Sia later said: "They asked me to record ["Wild Ones"] over and over for almost six months. Eventually I said, 'OK, but don't put my name on it.' I was angry because we had already had this discussion. Jonathan said to me, 'I don't think I really believed you that you didn't want to be credited or get the recognition you deserve.'"

Composition 
"Wild Ones" is an uptempo dance-pop song that includes influences of house music and electro house. According to Bill Lamb from About.com, "There is clearly a well worn formula to Flo Rida's blend of hip hop, dance, and pop. [...] he has not worn out his welcome. It is the moments when "Wild Ones" breaks down into that simple combination of synth keyboards and Sia's voice that the song commands our attention." David Jeffries from Allmusic compared the song to Katy Perry's "Firework", which was released one year previous, saying "The title cut [Wild Ones] with [Sia] is close to Katy Perry's "Fireworks" but crafted to support a sports highlight reel instead of teenage dreams [...]"

"Wild Ones" is written and composed in the key of A ♭ major, it is built of the chord progression A ♭-Cm-Fm-D ♭ and is set in time signature of common time with a tempo of 127 beats per minute. Sia's vocal range spans from E ♭ 4 to C 5

In the lyrics, Sia starts off singing "Hey I heard you were a wild one, ooh / If I took you home it'd be a home run / Show me how you do / I want to shut down the club with you / Hey I heard you like the wild ones, ooh." After her introduction, Flo Rida raps "I like crazy, foolish, stupid / Party going wild, fist pumping music / I might lose it / Blast to the roof, that's how we do'z it / I don't care the night, she don't care we like / Almost there, the right vibe / Ready to get live / Ain't no surprise, take me so high."

Critical reception
Billboard described Sia's voice as a "bell-clear, campfire-warm voice [that] has mostly been applied to her own elegantly quirky creations". DJBooth.com compared the song to "Good Feeling", stating that it is a "slightly more subdued, but equally dancefloor/radio-ready follow-up". Tim Byron from The Vine stated, "When [Sia] sings the chorus, phrases like 'I heard' and 'if I took you home' speak of uncertainty. She likes the idea of wildness, but isn't certain how it will go. Flo Rida's role in the song is to convince her that she actually does want to be a wild one, to convince her that it is okay to let go, to obliterate herself."

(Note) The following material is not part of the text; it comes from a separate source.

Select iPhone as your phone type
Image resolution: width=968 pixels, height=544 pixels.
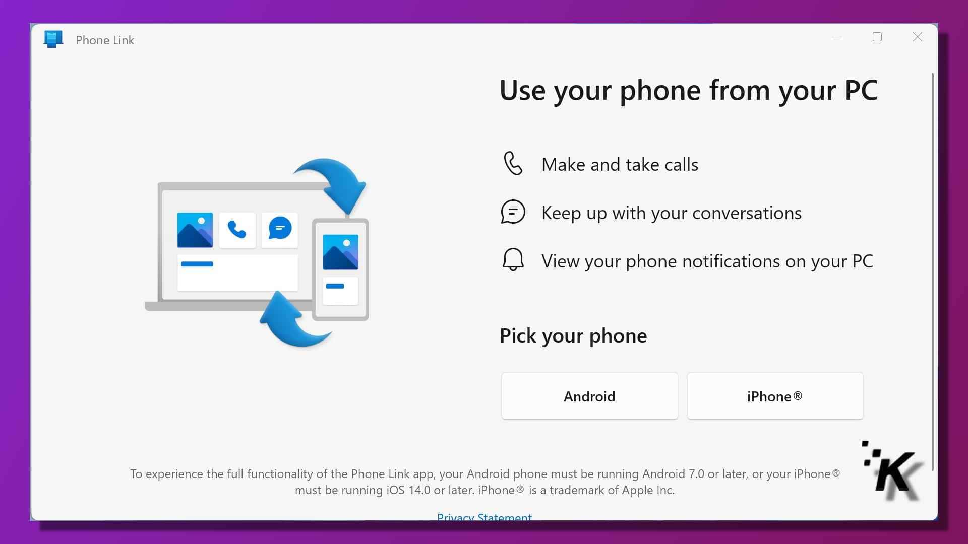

The song was nominated to the Grammy Award for Best Rap/Sung Collaboration at the 55th Annual Grammy Awards.

Commercial reception

Chart performance
The song made its debut at number twelve on the New Zealand Singles Chart. In its second week, it entered the top ten on ten, and in its third week it peaked atop of the charts. It became Flo Rida's second number-one single in that country and Sia's first number-one. The song was certified Gold in its first month and eventually received double platinum in May 2012, staying in the charts for twenty-two weeks. In Sia's native Australia, it debuted at twenty-nine. In its third week, it rose to number two and eventually peaked at one for six consecutive weeks, pushing Foster The People's single "Pumped Up Kicks" off the top spot. It became Sia's first number-one, while it was Flo Rida's third number-one. The song received septuple platinum in Australia, selling over 500,000 copies there and had over five songs that received certifications in one year.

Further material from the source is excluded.